▶ **Given problem**
Print the rows word for word, starting with the line that contains "You are a computer-use agent. This" and going through the line that contains "click(x=1310, y=23)", both of those lines included.

▶ **Stored records**
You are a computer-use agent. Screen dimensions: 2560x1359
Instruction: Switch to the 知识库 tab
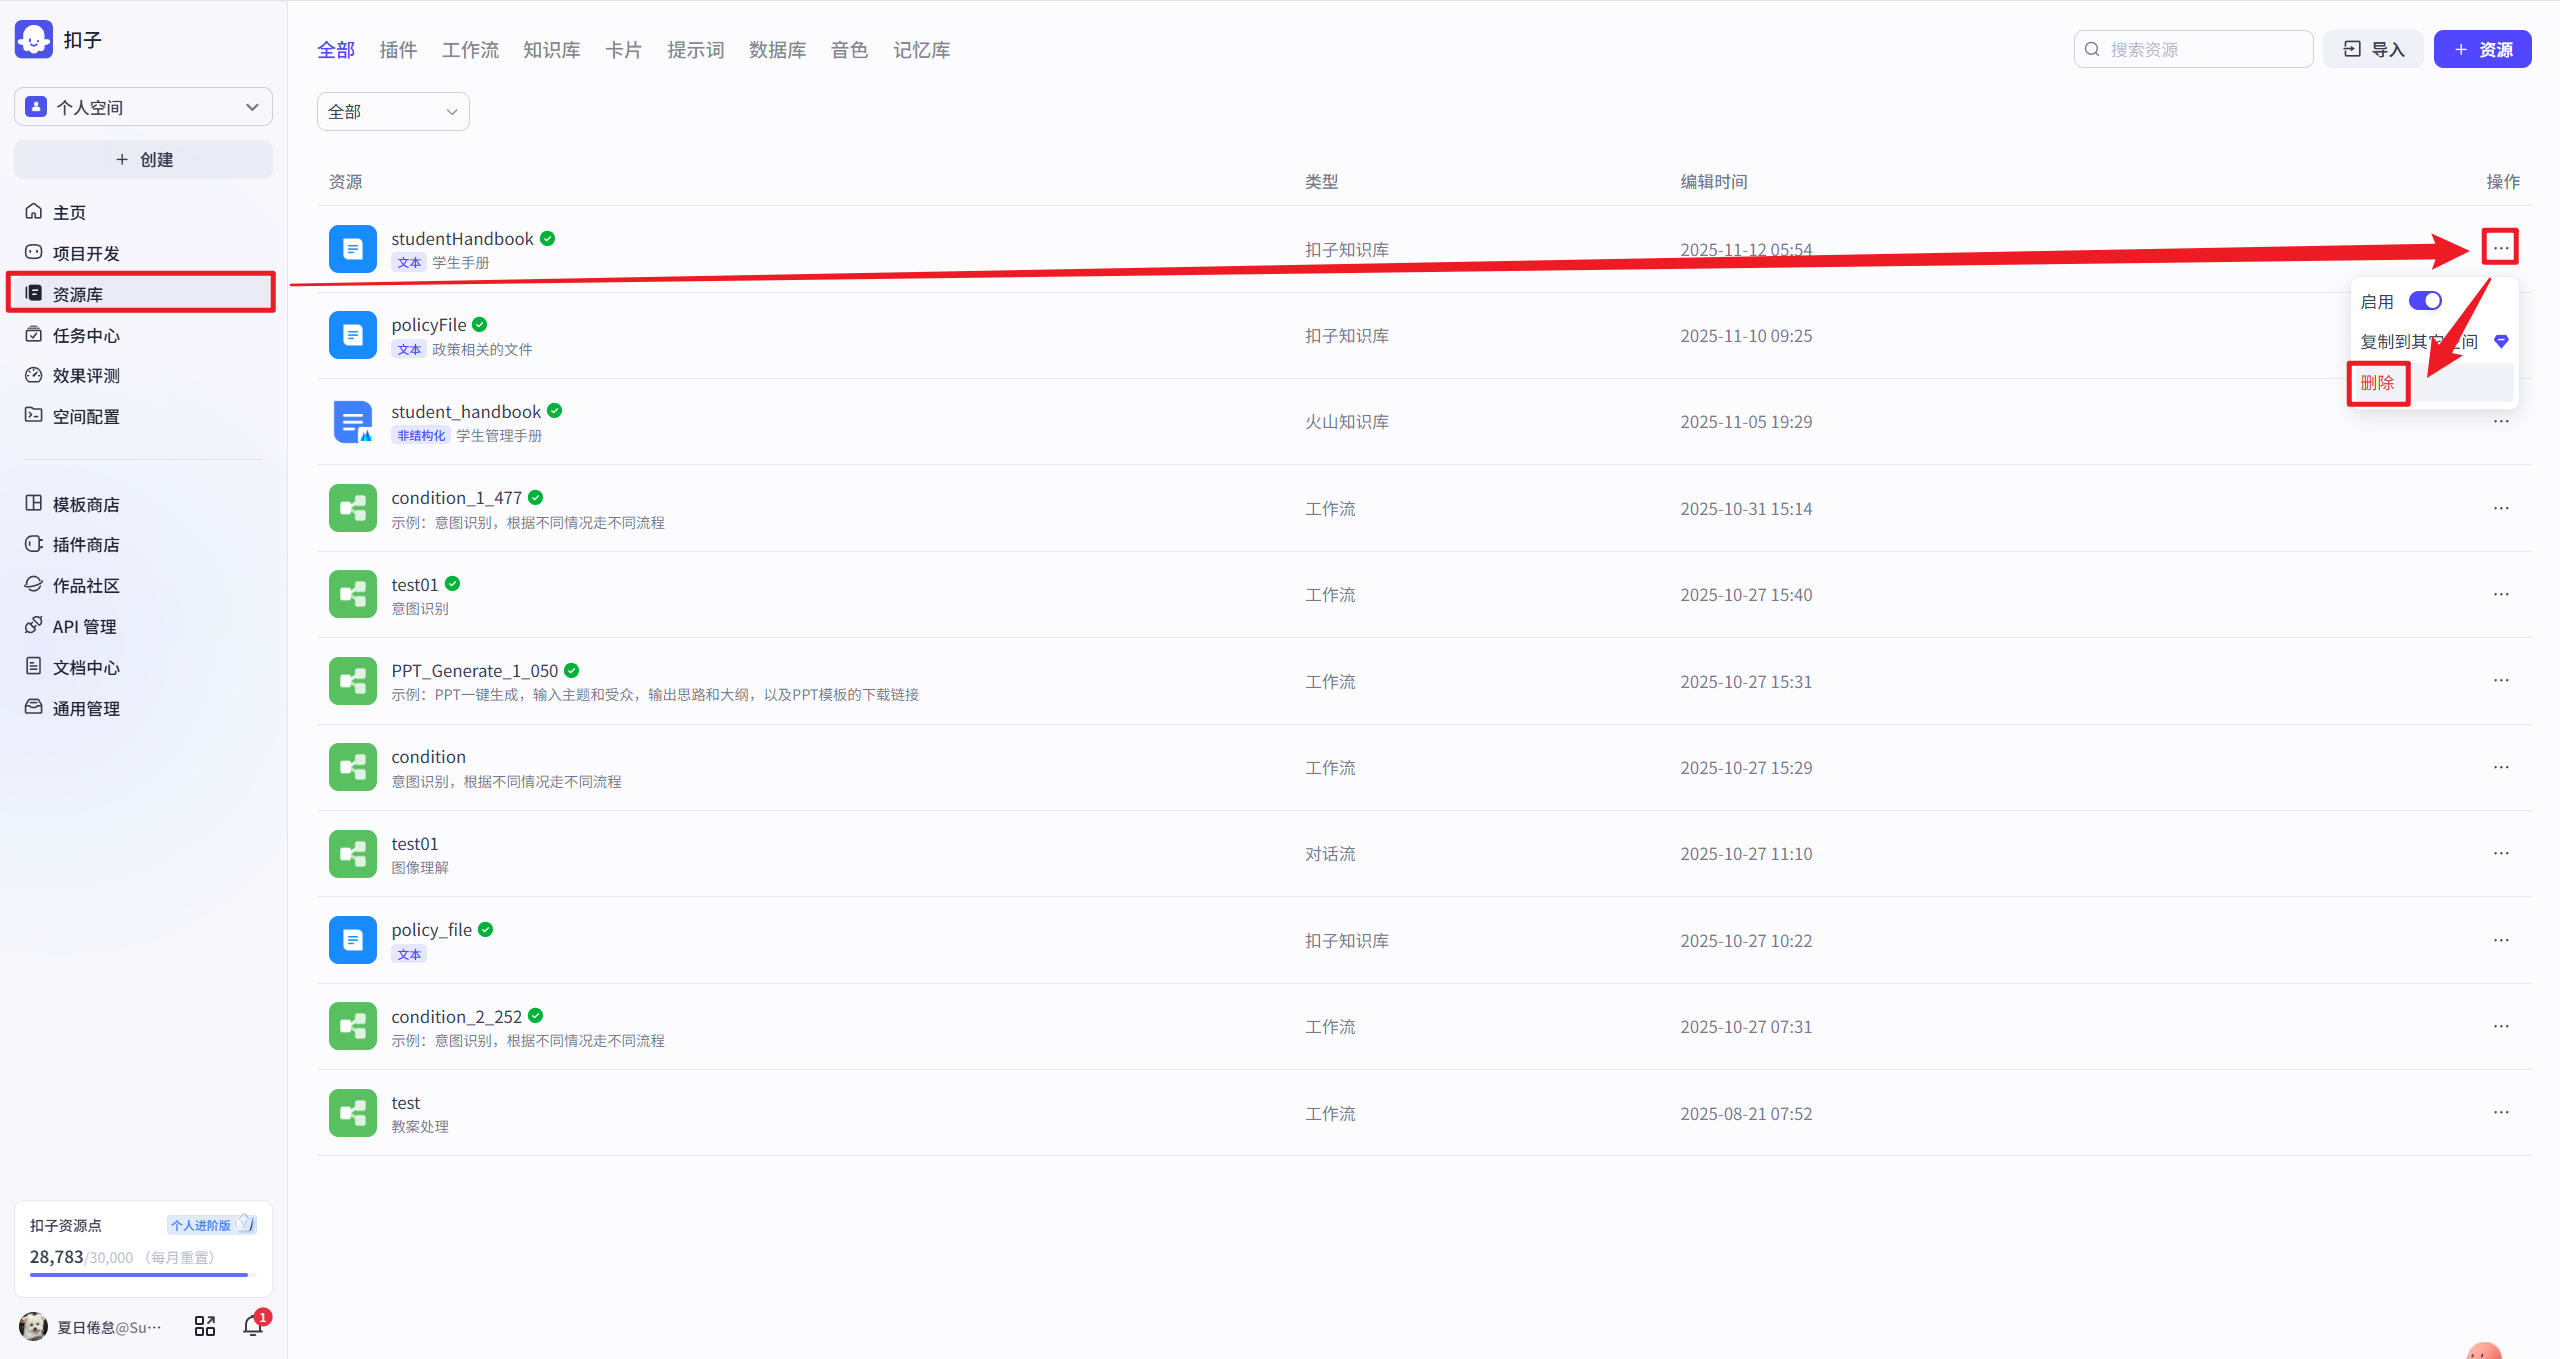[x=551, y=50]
* * *
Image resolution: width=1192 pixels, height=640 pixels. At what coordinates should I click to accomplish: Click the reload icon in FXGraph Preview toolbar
--
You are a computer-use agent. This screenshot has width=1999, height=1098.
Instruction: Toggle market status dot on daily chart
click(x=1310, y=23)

▶ **Final result**
You are a computer-use agent. This screenshot has width=1999, height=1098.
Instruction: Toggle market status dot on daily chart
click(x=1310, y=23)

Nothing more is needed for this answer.